Sitting behind this is the notion of ‘fair valuation’. Economists long ago learned to distinguish between ‘value’ and ‘price’, untangling a confusion which dogged the nineteenth century, as they puzzled why market prices suggest diamonds are so much more ‘valuable’ than water. And yet practically water is obviously more valuable than diamonds. Economists concluded that price is what the market transacts at, but (for a repeated transaction) the price only reflects the marginal value, the value to the last purchaser. The value of your most marginal use of water is trivial, and that is reflected in the price of water. But the total value of water far exceeds the quantity time the marginal value. Thus the diamond-water paradox is resolved. Diamonds are expensive and we only use them for very valuable things; water is cheap so we use it for activities we dont value very much, as well as for activities which are far more valuable than diamonds. To the remark that ‘economists know the price of everything and the value of nothing’, economists can retort ‘we do understand the difference’. (The original version of the first quote, about a cynic, appears in Oscar Wilde’s Lady Windermere’s Fan in 1892.)

The point of this incursion into ‘value theory’ (for economist’s still call price theory by its nineteenth century) is to recognise that the ‘fair valuation’ used by the accountants is not a ‘value’ but a price. Their terminology is slightly different from that of economists, but economists could claim their language in this (perhaps very rare) case is more aligned with terminology of everyday people, while acknowledging that many other professions – such as land valuers – use ‘value’ to mean ‘price’.

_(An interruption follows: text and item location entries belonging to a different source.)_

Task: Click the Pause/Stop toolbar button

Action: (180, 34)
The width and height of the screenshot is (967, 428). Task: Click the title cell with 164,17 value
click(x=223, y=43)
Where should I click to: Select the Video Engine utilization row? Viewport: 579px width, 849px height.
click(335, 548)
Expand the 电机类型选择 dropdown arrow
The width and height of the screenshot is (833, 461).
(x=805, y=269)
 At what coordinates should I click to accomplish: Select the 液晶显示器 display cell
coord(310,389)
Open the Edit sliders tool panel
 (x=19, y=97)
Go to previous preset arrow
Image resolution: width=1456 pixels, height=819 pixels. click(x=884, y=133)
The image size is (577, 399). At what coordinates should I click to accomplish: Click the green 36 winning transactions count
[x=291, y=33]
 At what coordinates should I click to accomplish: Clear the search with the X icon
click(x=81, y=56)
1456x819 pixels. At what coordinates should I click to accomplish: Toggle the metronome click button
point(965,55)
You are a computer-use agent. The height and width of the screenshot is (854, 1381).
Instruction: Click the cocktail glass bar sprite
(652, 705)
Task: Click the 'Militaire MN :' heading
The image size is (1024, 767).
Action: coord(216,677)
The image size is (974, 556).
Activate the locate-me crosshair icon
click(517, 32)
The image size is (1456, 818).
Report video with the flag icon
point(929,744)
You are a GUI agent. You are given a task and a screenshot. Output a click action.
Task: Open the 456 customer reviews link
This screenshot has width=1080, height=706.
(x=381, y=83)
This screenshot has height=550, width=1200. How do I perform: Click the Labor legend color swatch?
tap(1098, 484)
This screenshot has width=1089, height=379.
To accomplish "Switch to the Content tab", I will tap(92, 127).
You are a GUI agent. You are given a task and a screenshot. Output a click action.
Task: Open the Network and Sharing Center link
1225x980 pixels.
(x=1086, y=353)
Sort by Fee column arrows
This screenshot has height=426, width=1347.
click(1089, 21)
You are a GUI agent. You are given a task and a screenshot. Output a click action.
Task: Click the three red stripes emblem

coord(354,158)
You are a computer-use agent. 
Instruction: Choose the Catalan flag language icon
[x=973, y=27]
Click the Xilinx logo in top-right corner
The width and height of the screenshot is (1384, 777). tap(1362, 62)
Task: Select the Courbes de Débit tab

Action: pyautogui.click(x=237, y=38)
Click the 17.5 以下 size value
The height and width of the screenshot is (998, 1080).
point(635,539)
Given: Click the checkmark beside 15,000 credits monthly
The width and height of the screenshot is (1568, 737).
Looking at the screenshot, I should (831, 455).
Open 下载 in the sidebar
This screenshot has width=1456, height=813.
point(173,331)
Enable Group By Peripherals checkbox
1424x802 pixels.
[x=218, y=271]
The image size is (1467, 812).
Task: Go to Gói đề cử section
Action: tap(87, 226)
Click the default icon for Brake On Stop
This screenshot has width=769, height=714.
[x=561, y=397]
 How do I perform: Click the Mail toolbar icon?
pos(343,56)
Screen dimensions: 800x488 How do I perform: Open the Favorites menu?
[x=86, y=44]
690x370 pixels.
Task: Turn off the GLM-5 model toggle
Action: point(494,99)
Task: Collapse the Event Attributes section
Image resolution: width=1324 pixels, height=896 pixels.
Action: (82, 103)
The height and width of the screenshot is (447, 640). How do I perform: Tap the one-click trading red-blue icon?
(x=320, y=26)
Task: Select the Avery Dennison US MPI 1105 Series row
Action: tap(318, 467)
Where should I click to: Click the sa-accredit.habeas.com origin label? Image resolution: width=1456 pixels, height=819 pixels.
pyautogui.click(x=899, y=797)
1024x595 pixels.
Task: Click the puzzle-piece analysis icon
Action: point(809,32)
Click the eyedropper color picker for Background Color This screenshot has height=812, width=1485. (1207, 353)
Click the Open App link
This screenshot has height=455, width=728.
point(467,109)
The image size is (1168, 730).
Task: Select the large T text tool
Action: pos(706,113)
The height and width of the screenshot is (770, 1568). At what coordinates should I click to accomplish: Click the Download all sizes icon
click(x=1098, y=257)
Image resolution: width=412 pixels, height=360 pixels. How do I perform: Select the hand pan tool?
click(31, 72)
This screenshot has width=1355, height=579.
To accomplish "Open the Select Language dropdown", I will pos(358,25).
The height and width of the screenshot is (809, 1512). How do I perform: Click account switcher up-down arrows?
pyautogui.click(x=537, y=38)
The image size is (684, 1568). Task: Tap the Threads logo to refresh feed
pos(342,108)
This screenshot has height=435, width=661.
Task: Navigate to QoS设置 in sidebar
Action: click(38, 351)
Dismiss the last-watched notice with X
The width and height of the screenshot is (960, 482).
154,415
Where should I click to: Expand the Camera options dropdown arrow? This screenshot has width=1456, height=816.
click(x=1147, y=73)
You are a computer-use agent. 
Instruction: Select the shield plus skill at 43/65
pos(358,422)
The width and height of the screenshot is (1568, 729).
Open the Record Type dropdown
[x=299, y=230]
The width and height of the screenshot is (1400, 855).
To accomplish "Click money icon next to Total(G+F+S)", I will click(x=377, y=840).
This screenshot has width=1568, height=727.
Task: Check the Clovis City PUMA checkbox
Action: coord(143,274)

So the guidelines document is about is putting a price on the assets, as required by the Public Finance Act and Generally Accepted Accounting Practices (GAAP). It is certainly not putting on a value, for the market really cannot. The very point of the government holding heritage assets, is it is a means by which the public express their value. There is no more efficient mechanism to do this. Individual bids in the market do not reflect social value, and the cost of organising a collective bid would be prohibitive, were there no government to do it for us.

I draw a practical conclusion. While the heritage assets may be priced in the government accounts, they need to be clearly delineated from the potentially commercial assets. That is why I advocate introducing a class of publicly owned assets called ‘Crown Heritage Assets’ which are those which would not, in normal circumstances, be alienated from public ownership. A logical consequence would be there would be no capital charge on such CHAs – a number are already treated that way – because capital charging is a management device to encourage government agencies to rationalise assets by, ultimately, sale. That does not apply to CHAs because the intention is to maintain, preserve and (hopefully) accumulate, rather than dispose of, them.

Regrettably the Treasury valuation guidelines do not make this distinction. Instead they will disappear into the accounting section of the relevant government agencies and, no doubt be applied rigorously and obsessively – even thoughtfully. With luck they will result in a better management and protection of the heritage assets, and perhaps more accountability. Take some comfort from this, but remember they are only pricing the unique, irreplaceable and precious: they are not giving them any national value.*

* I am grateful to Don Gilling helping me with some of the intricacies of public accounting practices.